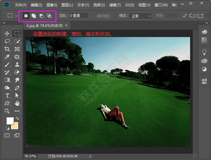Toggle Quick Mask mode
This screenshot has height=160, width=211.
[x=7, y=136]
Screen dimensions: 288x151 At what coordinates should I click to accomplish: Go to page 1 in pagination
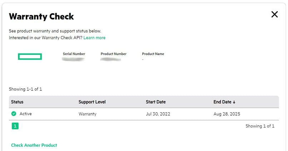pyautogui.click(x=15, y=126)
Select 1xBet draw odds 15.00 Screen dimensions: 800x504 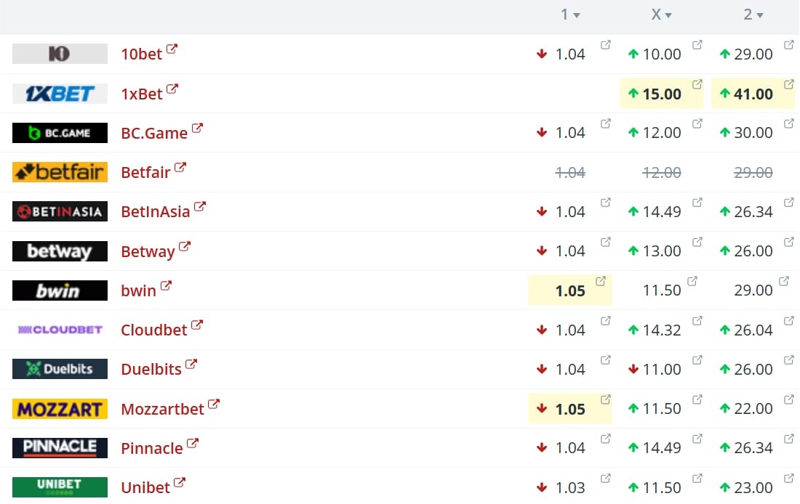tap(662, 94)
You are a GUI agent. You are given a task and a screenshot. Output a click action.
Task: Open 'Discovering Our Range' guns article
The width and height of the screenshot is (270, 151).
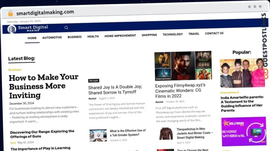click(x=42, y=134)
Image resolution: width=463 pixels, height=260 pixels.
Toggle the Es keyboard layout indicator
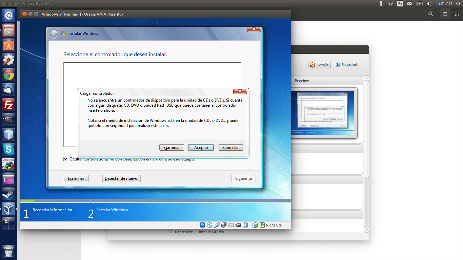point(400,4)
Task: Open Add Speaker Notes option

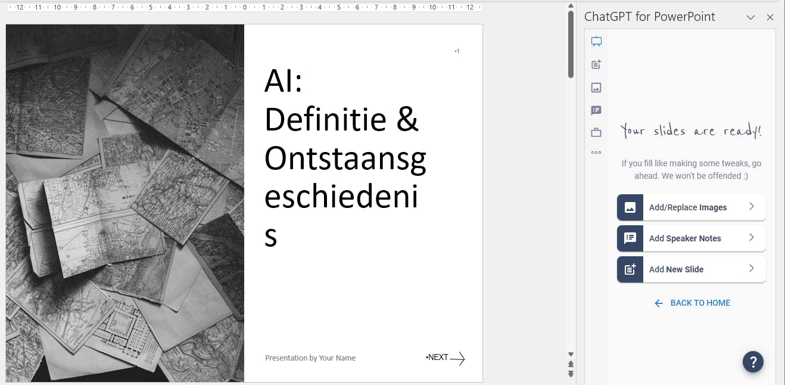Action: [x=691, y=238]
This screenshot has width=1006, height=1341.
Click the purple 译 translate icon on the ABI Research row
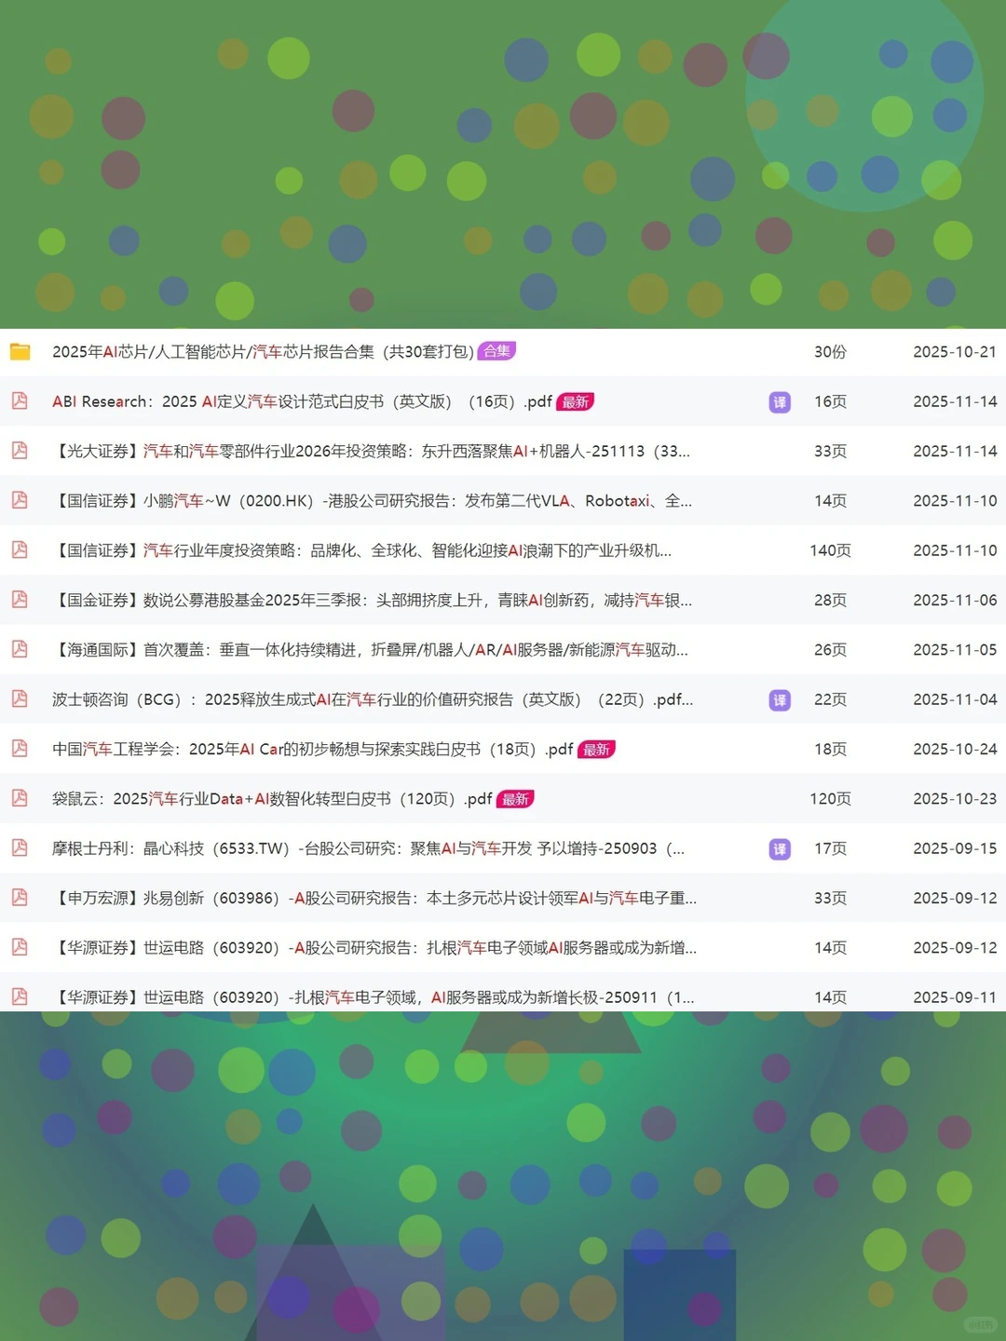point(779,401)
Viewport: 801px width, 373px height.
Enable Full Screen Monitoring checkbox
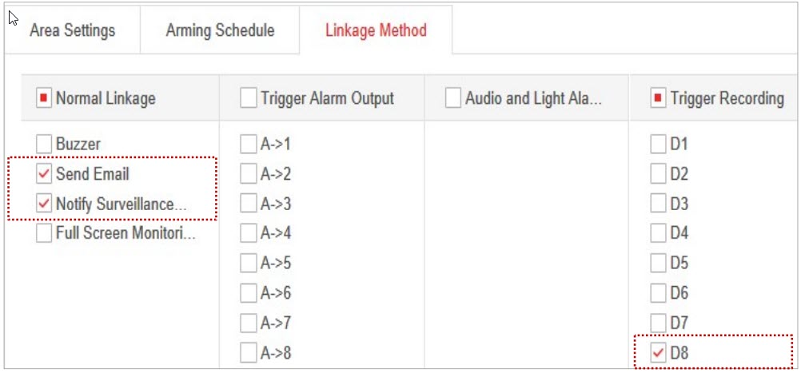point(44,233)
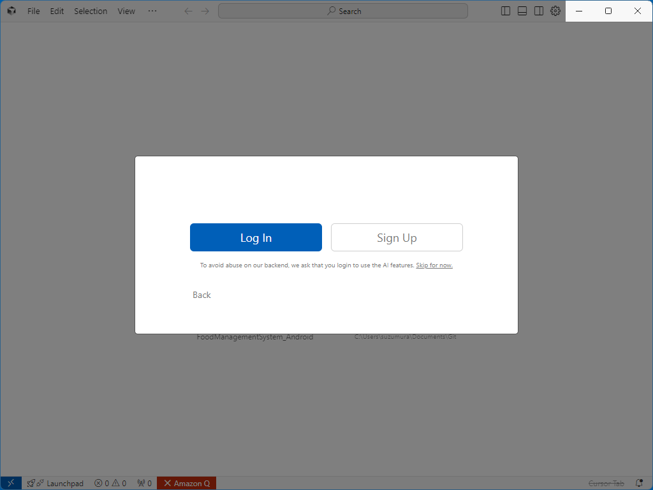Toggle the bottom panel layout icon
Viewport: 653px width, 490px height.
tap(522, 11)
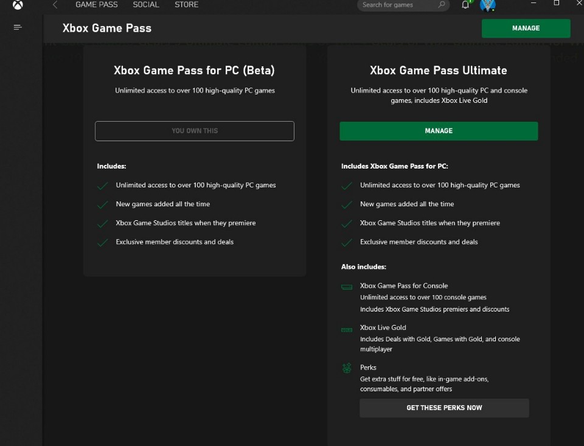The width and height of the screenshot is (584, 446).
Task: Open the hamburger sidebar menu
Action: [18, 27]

---

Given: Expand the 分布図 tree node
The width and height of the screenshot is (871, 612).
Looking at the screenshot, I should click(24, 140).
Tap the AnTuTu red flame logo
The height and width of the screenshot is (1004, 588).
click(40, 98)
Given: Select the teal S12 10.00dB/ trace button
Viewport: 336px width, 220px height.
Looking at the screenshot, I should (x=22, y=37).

---

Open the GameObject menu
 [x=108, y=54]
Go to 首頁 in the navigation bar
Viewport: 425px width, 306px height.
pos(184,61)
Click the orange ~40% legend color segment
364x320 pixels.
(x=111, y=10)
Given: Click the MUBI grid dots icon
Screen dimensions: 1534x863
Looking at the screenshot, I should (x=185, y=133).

---

• **Instructions for the task**:
Leave the pictures out. Output, exactly, the lines of the material above starting at the line containing "This screenshot has width=1006, height=1341." and ending at the line containing "Viewport: 801px width, 373px height.".

• **Response to this exercise**:
This screenshot has width=1006, height=1341.
Click the purple 译 translate icon on the ABI Research row
point(779,401)
Viewport: 801px width, 373px height.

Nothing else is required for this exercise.